La seconde partie du xviie siècle et le début du xviiie siècle marquent un moment de crise des valeurs. Tout s'achète, tout se vend, et tout doit aller très vite dans un monde – le Paris de 1708 – où, avant tout, on échange des biens, où l'on joue et où l'on consomme frénétiquement. En montant le Turcaret d'Alain-René Lesage (MC93 de Bobigny), il n'était pas question, pour Gérard Desarthe et son dramaturge Jean Badin, de représenter directement la fin du règne de Louis-le-Grand comme assimilable, trait pour trait, à notre époque postmoderne, mais de dire que certains éléments à certaines périodes nous parlent plus que d'autres, et qu'il est intéressant de nous pencher sur un moment de crise, d'observer comment d'autres que nous, placés dans un entre-deux idéologique, ont été happés par l'idée qu'on peut négocier tout avec tout, tous avec tous.

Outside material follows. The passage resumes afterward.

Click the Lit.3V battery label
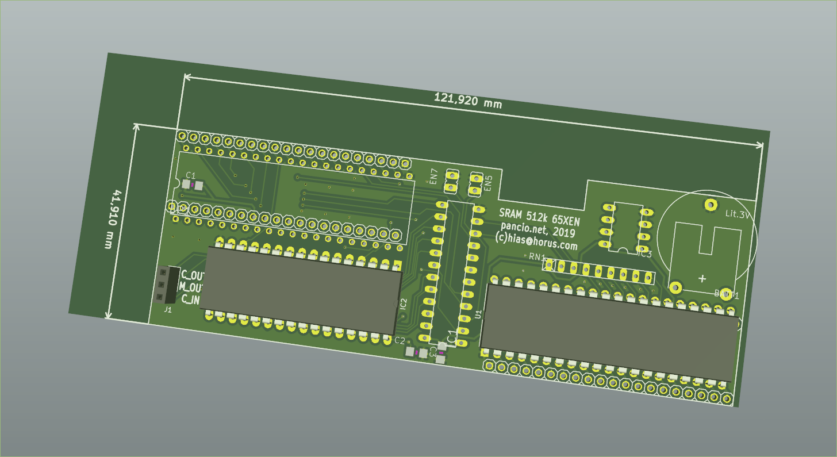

Sur un plateau bordé de frondaisons peintes à la Watteau ou à la Fragonard, dans le salon seventies d'une « jeune veuve coquette », baronne avide mais femme libre (Eva Green), au milieu de ce qui se transforme et circule, Turcaret (Jean-Paul Muel), valet devenu agioteur, est l'un des principaux acteurs de l'accélération de la consommation. L'intrigue va donc se construire autour de ce personnage central. Elle aura pour fonction de le mettre progressivement en difficulté en le présentant comme un nouveau bourgeois gentilhomme qui souhaite conquérir, par des moyens moralement discutables, un pouvoir qui ne lui est pas dû (Molière, dans cette pièce, est partout). La même intrigue montrera concurremment qu'en jouant son jeu, les « petits-maîtres » (interprétés ici par Valentine Varela et Gilles Gaston-Dreyfus) alliés aux veuves rouées, aidés des valets (Frontin, ici Jean-Pierre Malo, en Scapin méchant, dur et robuste) et des suivantes (Lisette, Audrey Fleurot) peuvent rouler le bourgeois cupide, lui voler ce qui ne lui appartient pas, et finalement le dépouiller du peu qui lui appartient vraiment.

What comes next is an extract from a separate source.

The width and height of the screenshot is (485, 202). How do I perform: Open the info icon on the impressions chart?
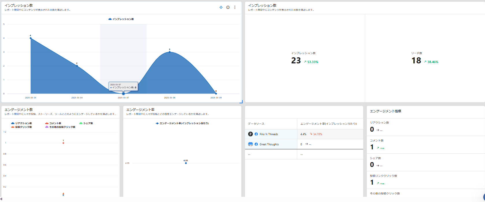pyautogui.click(x=228, y=7)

Il faudra que Turcaret soit puni par là où il a péché : l'argent, le mensonge, la vitesse à laquelle il va et son état originel, qu'il a voulu nier. L'agiotage et la cavalerie financière le condamnent (la loi veille). Surtout, sa femme, lourde imitatrice de son pouvoir usurpé, le rejoint et fait tomber les masques. Superbe figure symbolique et dramaturgique, madame Turcaret (Maryvonne Schiltz) est d'abord une image, un portrait qu'on s'échange et qui prend progressivement de la valeur. Mais qu'elle apparaisse et que, par sa présence, elle révèle l'imposture de son mari, les prix s'effondrent, et Turcaret aussi. Gérard Desarthe, en 2002, montre brillamment que la révélation-reconnaissance de la dernière phase de cette comédie devient le dévoilement du jeu économique d'une société en crise.

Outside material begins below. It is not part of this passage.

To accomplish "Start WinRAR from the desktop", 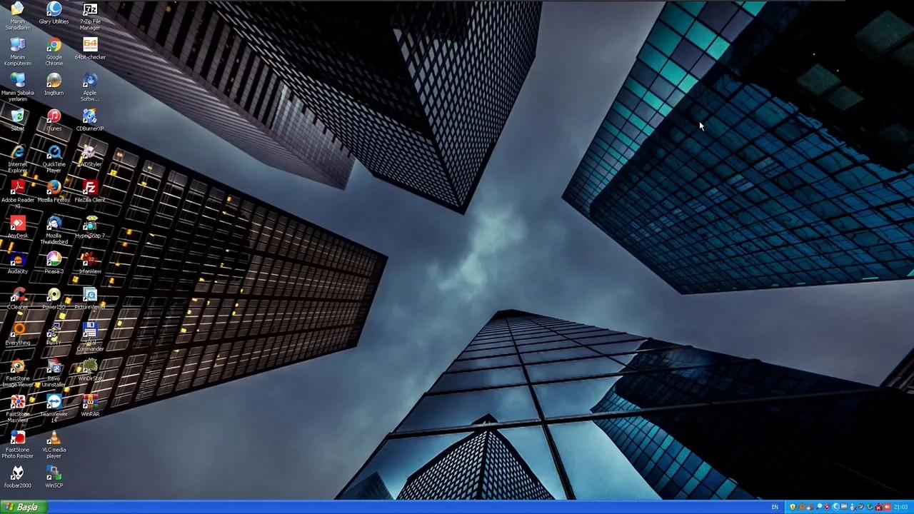I will (89, 403).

Le financier ou le traitant est alors celui qui cristallise le changement et en endosse les fautes. Emblème de la porosité sociale, du désordre qui s'installe dans le monde hiérarchisé, il s'érige en type avec des traits constants. Voleur, vicieux et grossier, il est censé traverser toutes les classes sociales pour atteindre les plus élevées par la seule progression de sa fortune. Turcaret, cause et effet de la mobilité sociale et grand fraudeur de signes, se voit alors dépassé par un autre personnage : le voleur est volé par son double et son origine, un valet financier, Frontin. Son ingéniosité de valet de comédie, son jeu sans morale lorsqu'il travaille pour son propre intérêt, lui permettent d'engranger rapidement des profits substantiels et à devenir, à son tour, financier, quitte à passer par la « savonnette à vilains ».

Que reste-t-il alors, lorsqu'on a condamné l'arriviste et permis que son double triomphe ? Un retour aux choses anciennes, à la rente,[...]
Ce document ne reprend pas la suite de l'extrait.